'Alpin' in Brensholmen

ਪ੍ਰਕਾਸ਼ਿਤ: 02.08.2023

We honestly come to Brensholmen mainly because it is one of the few sport climbing areas in Norway and it is close to Tromsø. But we really want to have our first rock climbing experience in Norway and everywhere here is beautiful anyway.

The midnight sun on the Brensholmen coast.

As a parking space for the night, we share the parking lot for the ferry to Senja with several other campers, where a queue has already formed for the first crossing in the morning. Fortunately, we don't have to worry about that and so we happily march off with fully packed climbing backpacks after breakfast.

Whether it is due to the sparing route description in the climbing guide or our lack of navigation skills, it will always remain a mystery, but after a wrong turn in a swampy landscape, we finally end up with wet feet directly above our desired rock. But the effort was worth it for the view and we can abseil down without any further difficulties. From here you have direct access and a great view of the fjord, where we take a lunch break in the sun. As changeable as the weather by the sea can be, dense fog suddenly appears between the rock walls. However, the routes are still climbable and definitely worth it.

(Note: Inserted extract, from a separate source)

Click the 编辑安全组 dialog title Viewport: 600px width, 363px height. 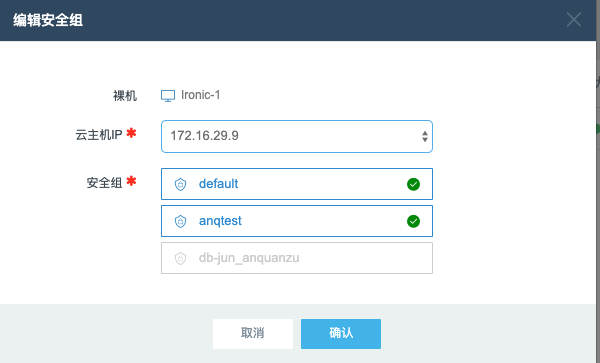pyautogui.click(x=48, y=20)
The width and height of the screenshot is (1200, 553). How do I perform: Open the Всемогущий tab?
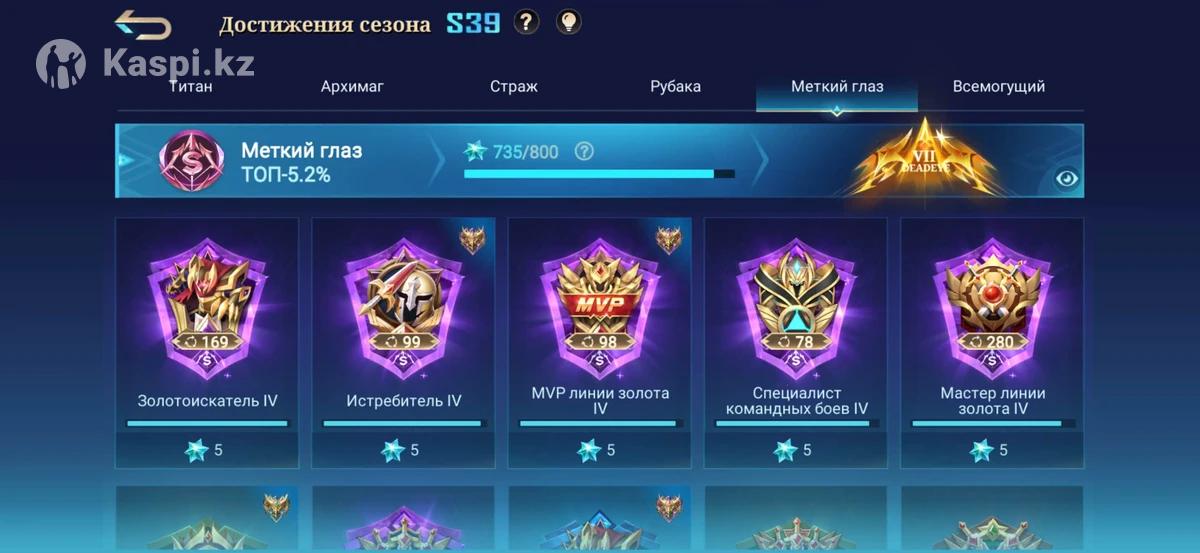999,87
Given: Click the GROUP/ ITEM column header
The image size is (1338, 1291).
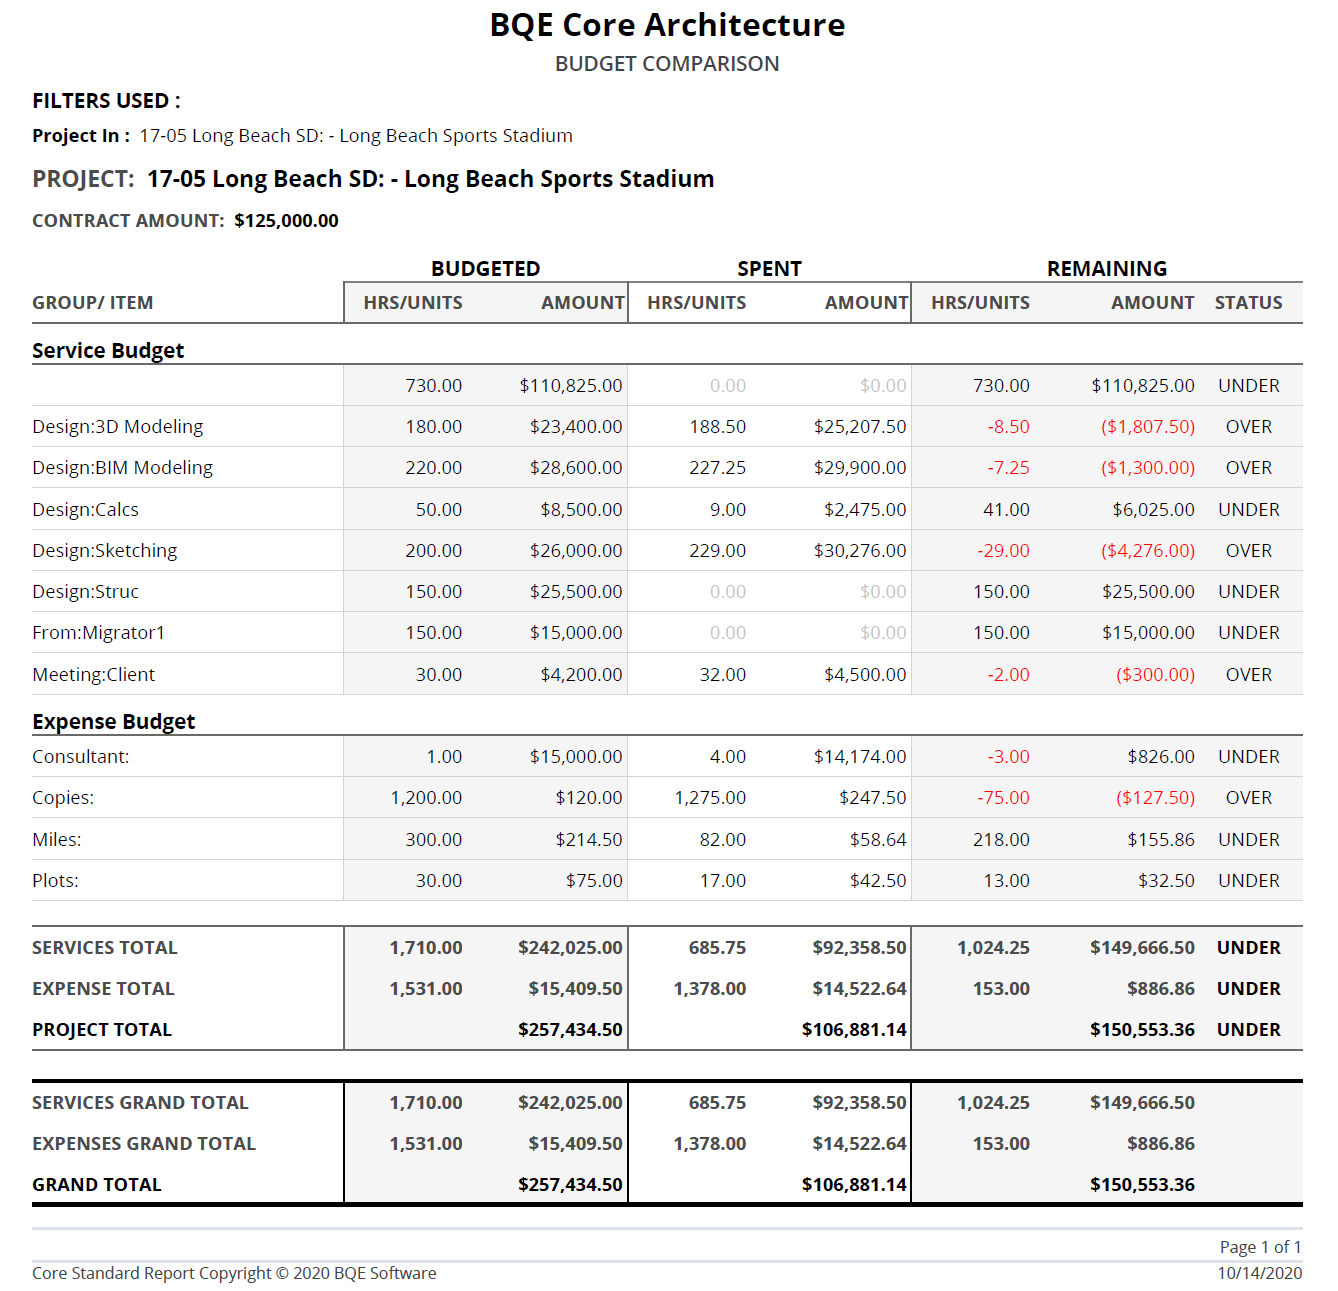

The routes in our sector, Panoramaveggen, are about half equipped with bolts, the rest has to be self-secured. The predominance of trad routes will pose some problems for us old sport climbing purists during this vacation.
We climb the king line "Panoramacafé" (6a) along a large crack. It seems to be a Norwegian tradition to divide sport climbing routes into multiple pitches. Maybe to maximize the possibilities of the different lines branching off higher up while maintaining the same start. Maybe to offer climbers in the lower difficulty grades something as well. Who knows? In any case, most of the starting pitches can be extended with some more difficult moves.

The routes hidden behind the fog.

For this reason, we improvise with a small multi-pitch climb and build an anchor after pitch 1 to climb the various upper pitches one after the other. The view is excellent, but belaying is unusually strenuous and in the evening, despite a thick layer of sunscreen and a constant cloud cover, we both have sunburn.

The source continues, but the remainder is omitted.